(What is needed):
Print every line of the listing below verbatim, leaving out the pictures.

(Records drawn from a data collection):
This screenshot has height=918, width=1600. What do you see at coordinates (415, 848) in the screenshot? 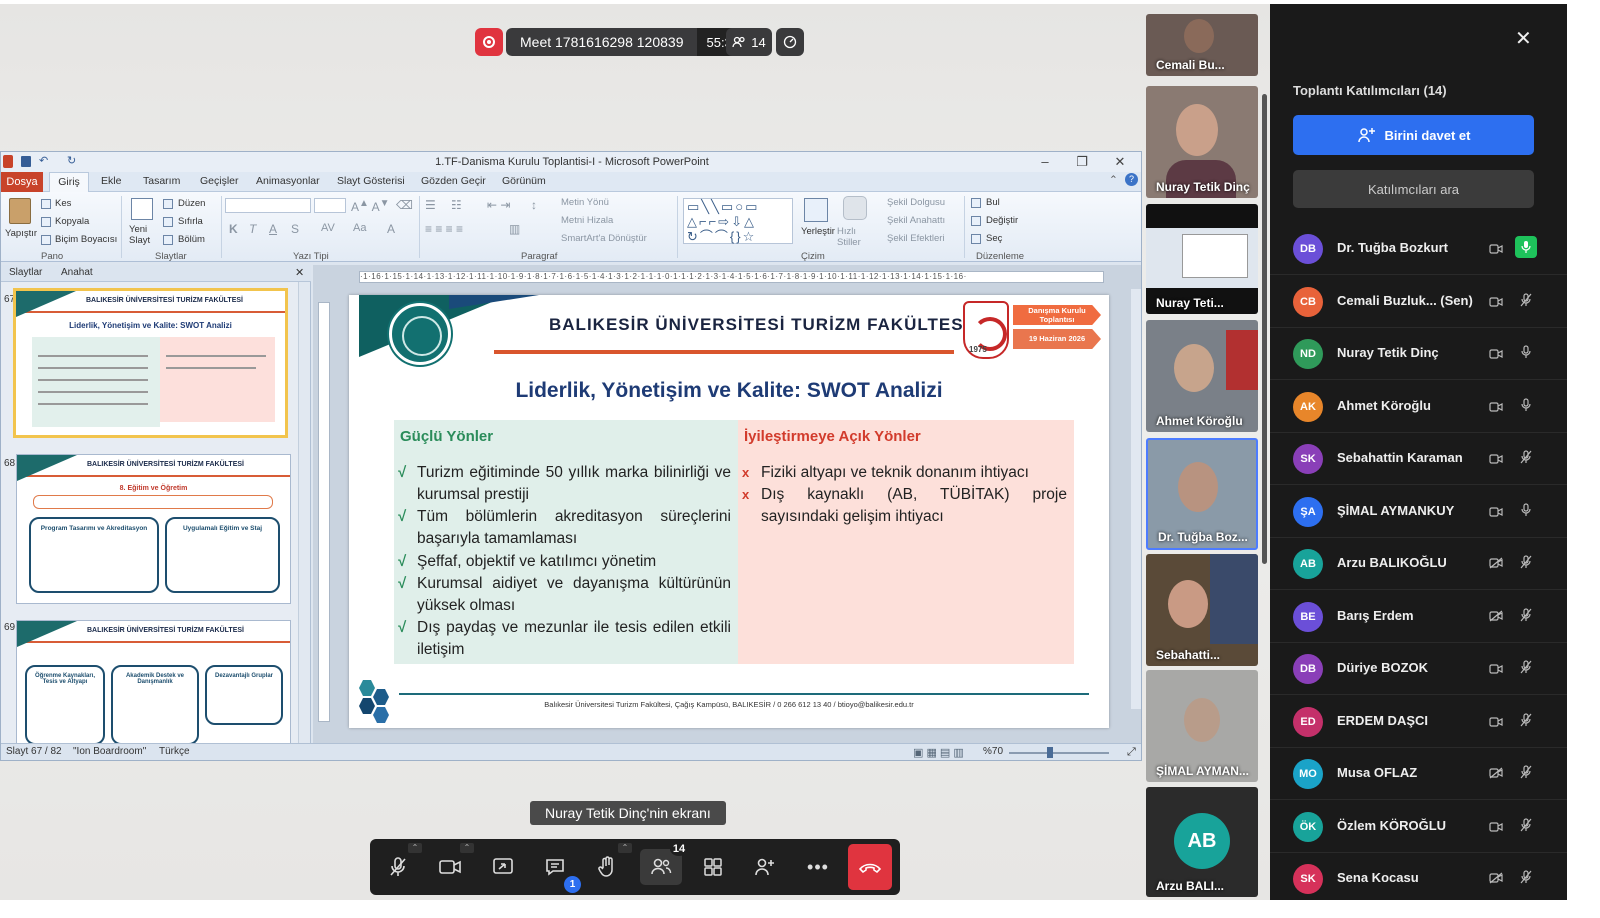
I see `mic-options-caret: ⌃` at bounding box center [415, 848].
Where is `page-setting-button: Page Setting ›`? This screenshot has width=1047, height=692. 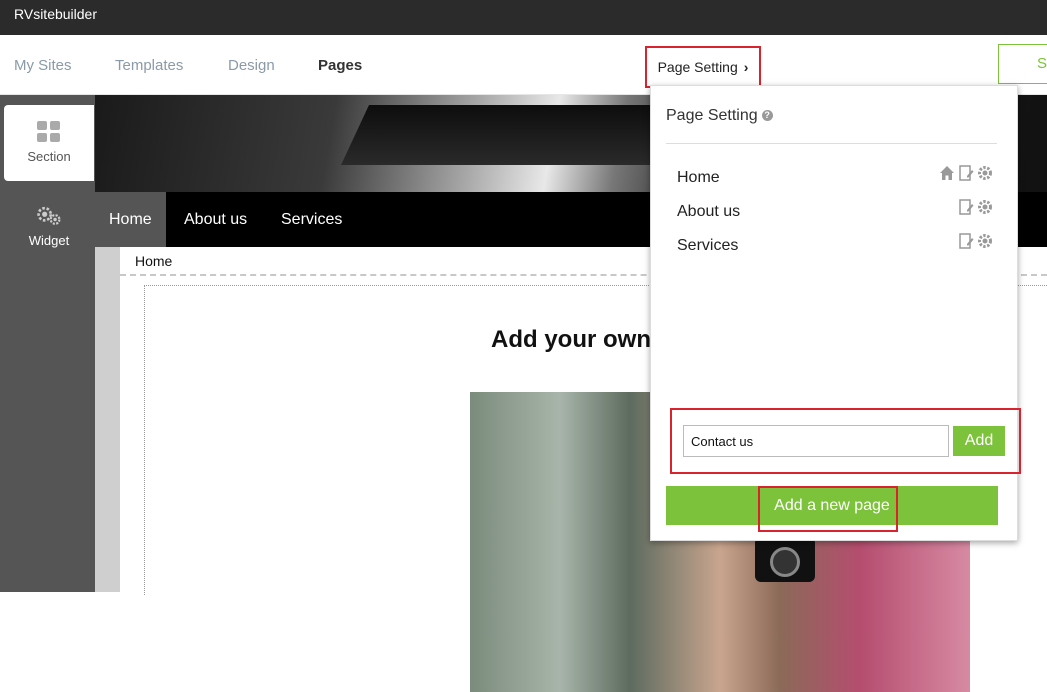
page-setting-button: Page Setting › is located at coordinates (703, 67).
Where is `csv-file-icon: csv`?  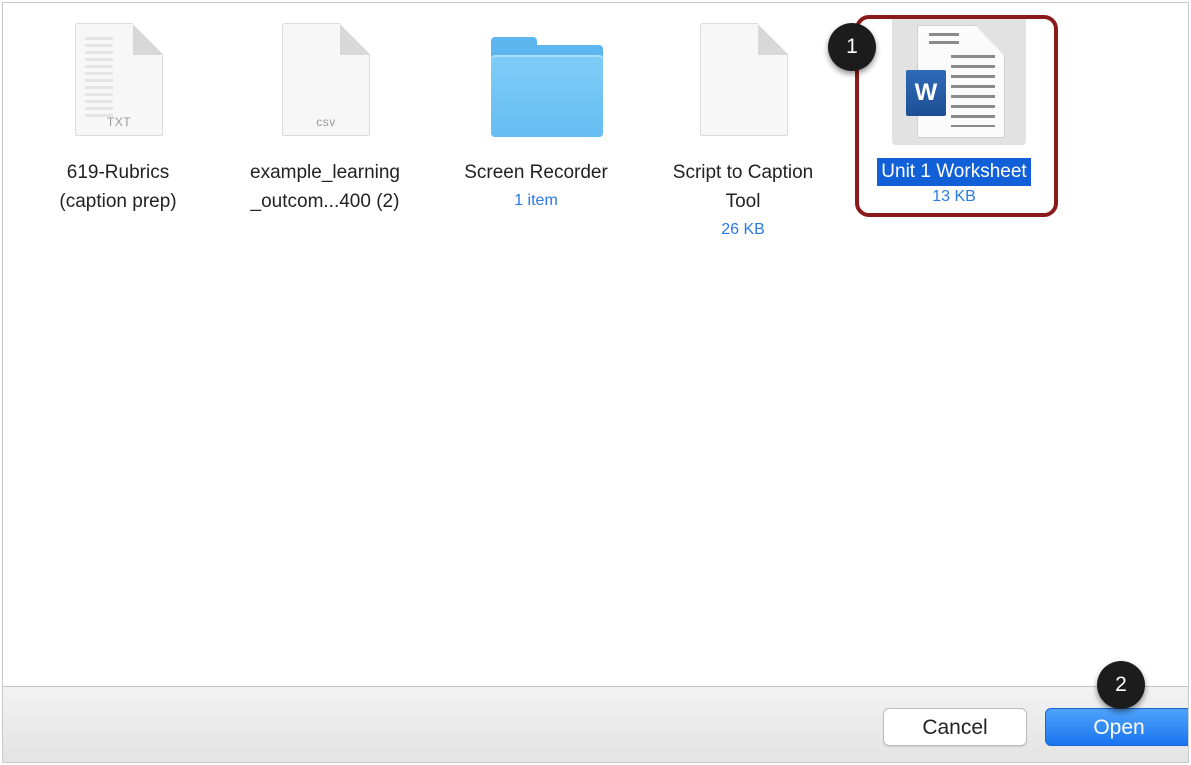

(Exercise output):
This screenshot has height=918, width=1600. What do you see at coordinates (415, 848) in the screenshot? 
I see `mic-options-caret: ⌃` at bounding box center [415, 848].
Where is `page-setting-button: Page Setting ›`? This screenshot has width=1047, height=692. 
page-setting-button: Page Setting › is located at coordinates (703, 67).
Where is `csv-file-icon: csv`?  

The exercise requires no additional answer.